# READING TEXT
Following the success of the first film, 2003 saw disparaging scenes between lead actor Tobey Maguire and the executives of distributor company Sony, as Maguire was close to being released from his contract following a dispute between the pair. Maguire had finished filming a now multi nominated Oscar production in the form of Seabiscuit, and had complained of the physical strain during his last two films. Sony executives believed that this was merely "part of Maguire's negotiating tactics", as a last attempt to bargain for a more lucrative paycheck, a statement quickly dismissed by Maguire's publicist. His role was offered to Gyllenhaal, but Maguire was able to secure the role with the help of his then-girlfriend Jennifer Meyer’s father Ronald Meyer. Maguire later admitted that his behavior toward the situation—thinking the studio would make accommodations for him—was “inappropriate” and that he had learned his lesson.

Remaining a constant in all the rewrites was the "organic web shooter" idea from the Cameron "scriptment." Raimi felt he would stretch the audience's suspension of disbelief too far to have Peter invent mechanical web shooters.

Following the release of the third installment of the series, and its subsequent success at the box office, the now billion-dollar franchise had been put into disarray, after director Sam Raimi had become unhappy with the script of his planned Spider-Man 4, leaving the movie to fall past its projected May 2011 release date. Further details were released after a statement made by Raimi explaining "the studio and Marvel have a unique opportunity to take the franchise in a new direction, and I know they will do a terrific job". Later reports confirmed that both Maguire and Raimi had left their respective roles. Sony proceeded with a reboot of the series titled The Amazing Spider-Man, starring Andrew Garfield as Peter Parker. The reboot was released in the United States on July 3, 2012.

In December 2017, Phil Lord and Christopher Miller said that an adult Peter Parker / Spider-Man would appear in the 2018 animated feature film Spider-Man: Into the Spider-Verse as a mentor to Miles Morales. In February 2019, Maguire was confirmed to have been considered to be cast to reprise his role from the Sam Raimi Spider-Man trilogy, but the idea was dropped so as not to confuse the audience with the concept of the "Spider-Verse", with Jake Johnson cast in his place in April 2018; despite this, references throughout the film and an archival recording of Cliff Robertson as Uncle Ben from Spider-Man 2 are used to indicate Johnson's portrayal of Parker to still be a similar incarnation to Maguire's.

# RECORDS
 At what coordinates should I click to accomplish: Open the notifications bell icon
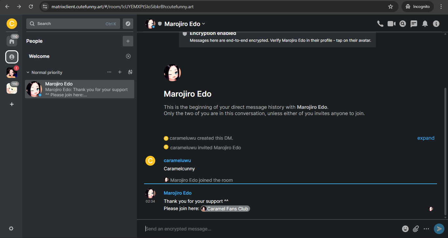(x=425, y=24)
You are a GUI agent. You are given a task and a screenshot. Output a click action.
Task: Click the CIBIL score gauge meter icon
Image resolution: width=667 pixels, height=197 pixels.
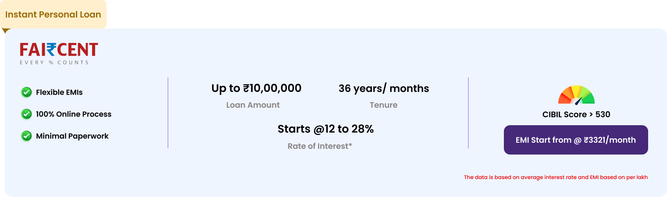tap(576, 95)
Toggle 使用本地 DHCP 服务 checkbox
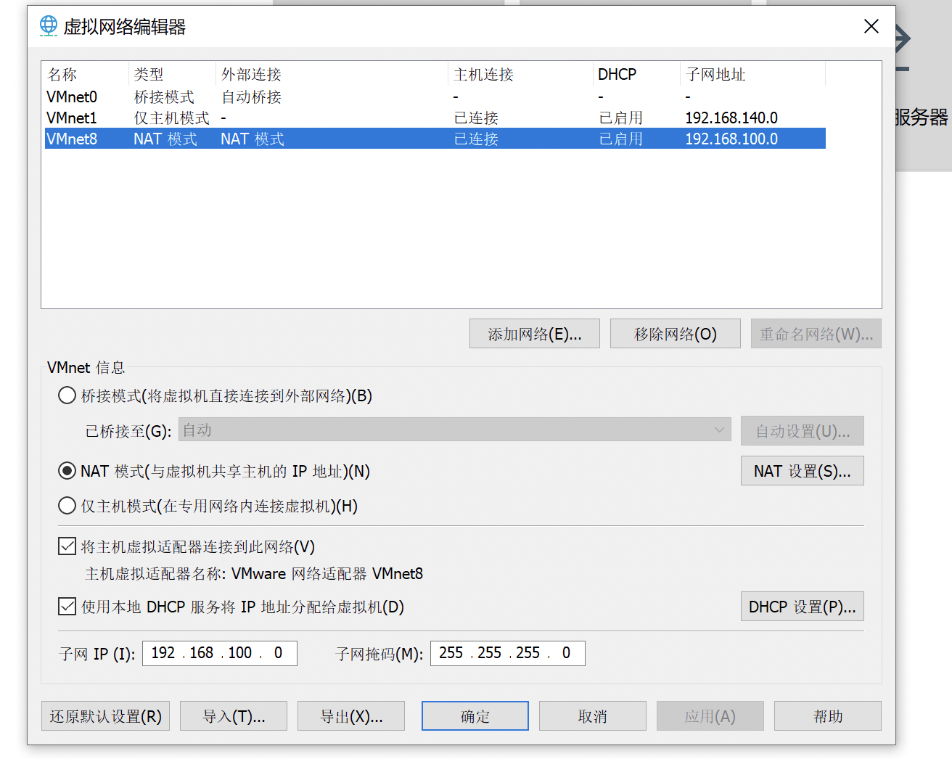The image size is (952, 759). tap(67, 606)
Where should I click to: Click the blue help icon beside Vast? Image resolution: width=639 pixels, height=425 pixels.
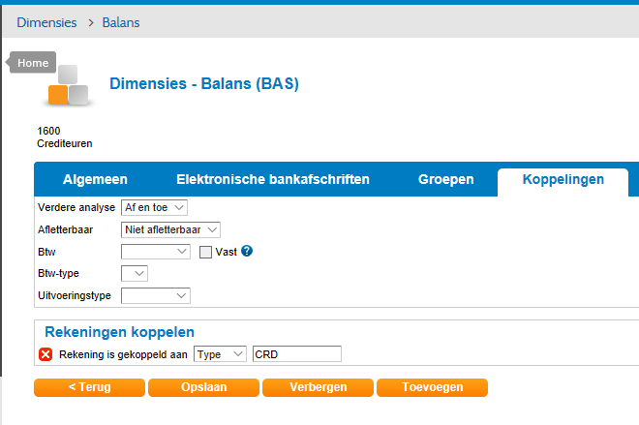pyautogui.click(x=247, y=252)
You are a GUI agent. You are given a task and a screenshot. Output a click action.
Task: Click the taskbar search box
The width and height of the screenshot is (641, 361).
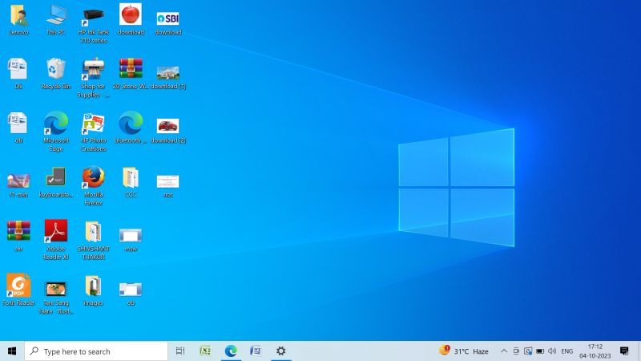pos(96,351)
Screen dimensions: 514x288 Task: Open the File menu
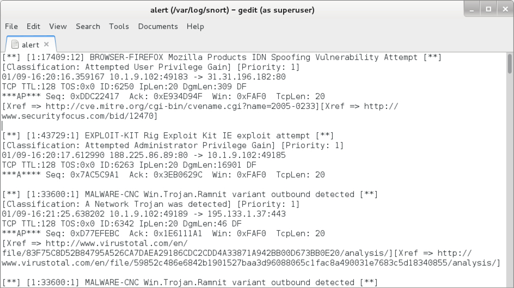11,26
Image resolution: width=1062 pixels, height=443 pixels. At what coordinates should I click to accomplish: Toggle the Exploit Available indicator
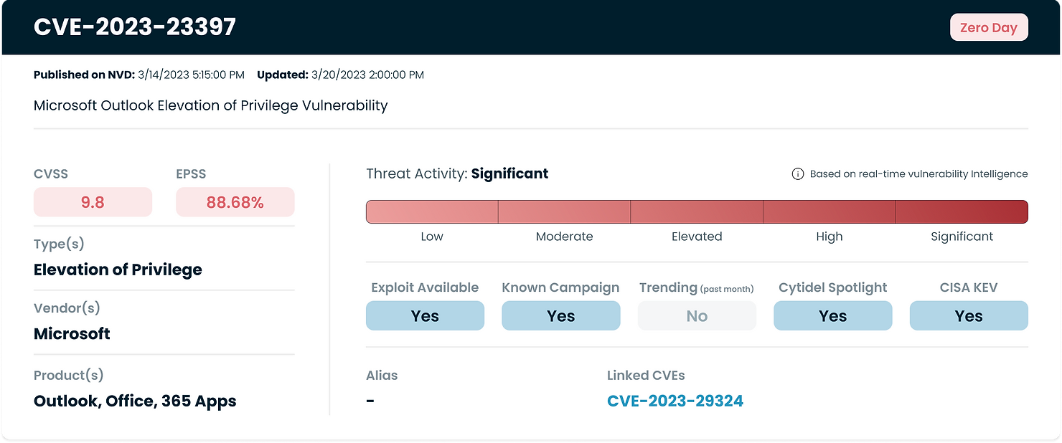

# DIRECTIONS
• a. According to the Spider-Man film passage, on what date was The Amazing Spider-Man released in the United States?
• b. Write out the stretch of the Spider-Man film passage from "Following the release" through "July 3, 2012.".
• c. Resume the Spider-Man film passage after its last sentence.

# ANSWERS PER TASK
• a. July 3, 2012.

• b.
Following the release of the third installment of the series, and its subsequent success at the box office, the now billion-dollar franchise had been put into disarray, after director Sam Raimi had become unhappy with the script of his planned Spider-Man 4, leaving the movie to fall past its projected May 2011 release date. Further details were released after a statement made by Raimi explaining "the studio and Marvel have a unique opportunity to take the franchise in a new direction, and I know they will do a terrific job". Later reports confirmed that both Maguire and Raimi had left their respective roles. Sony proceeded with a reboot of the series titled The Amazing Spider-Man, starring Andrew Garfield as Peter Parker. The reboot was released in the United States on July 3, 2012.

• c.
Following the release of The Amazing Spider-Man 2, after Garfield was allegedly let go of the role of Spider-Man according to documents released in the aftermath of the 2014 Sony Pictures hack, leaked information from the hack indicated Sony to have previously been in talks with Sam Raimi to have him direct Spider-Man vs. The Amazing Spider-Man, a multiversal crossover film featuring Garfield's Spider-Man encounter Tobey Maguire's Spider-Man (with Maguire reprising his role), as well as a new film trilogy starring Maguire (following Garfield's firing) as a middle-aged Spider-Man; and to also be in talks with Marvel Studios about integrating a rebooted version of Spider-Man into the Marvel Cinematic Universe (MCU), beginning with Captain America: Civil War (2016), a deal was reached in early 2015 between the two studios to make the latter official, effectively cancelling The Amazing Spider-Man franchise.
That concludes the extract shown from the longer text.